> Stored data entries:
----------

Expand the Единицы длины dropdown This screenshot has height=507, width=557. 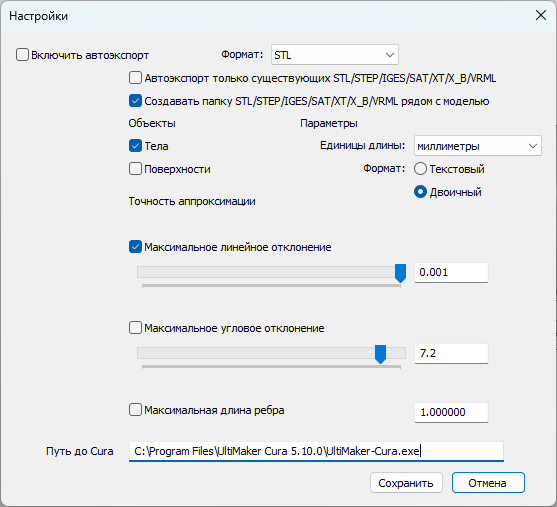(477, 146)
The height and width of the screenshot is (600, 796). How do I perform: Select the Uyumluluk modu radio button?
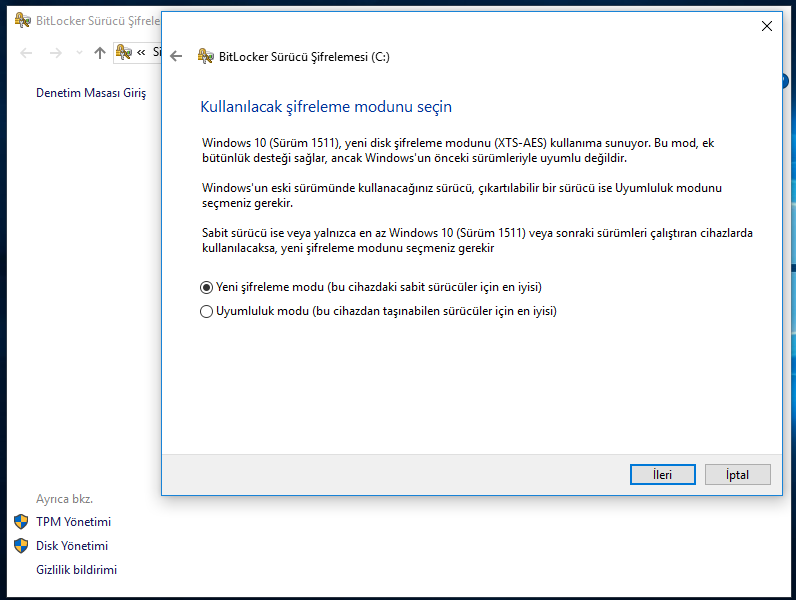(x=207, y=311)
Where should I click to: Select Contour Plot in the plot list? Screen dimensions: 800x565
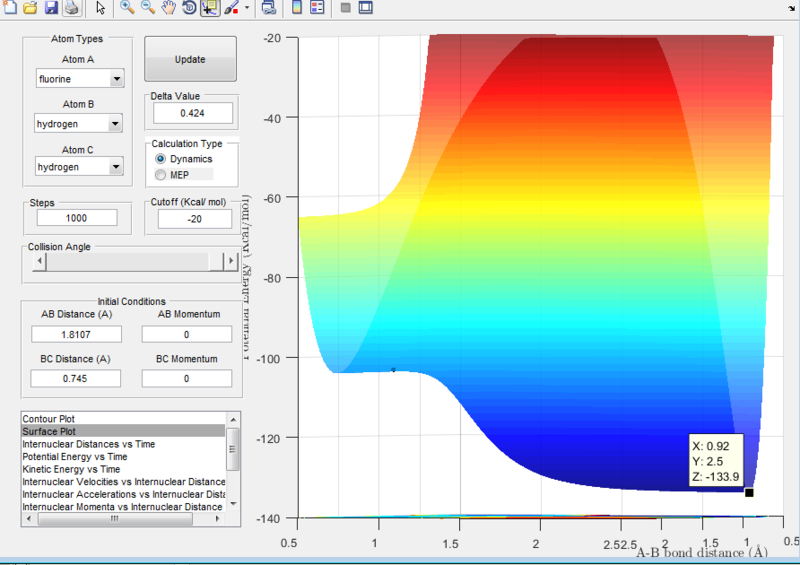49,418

----------

The response must restate exactly the lines from the one containing "The height and" through the end of the records above and must leave out all pictures.

The height and width of the screenshot is (600, 796). How do I perform: Select the Uyumluluk modu radio button?
(x=207, y=311)
Where should I click to: Select Contour Plot in the plot list? Screen dimensions: 800x565
49,418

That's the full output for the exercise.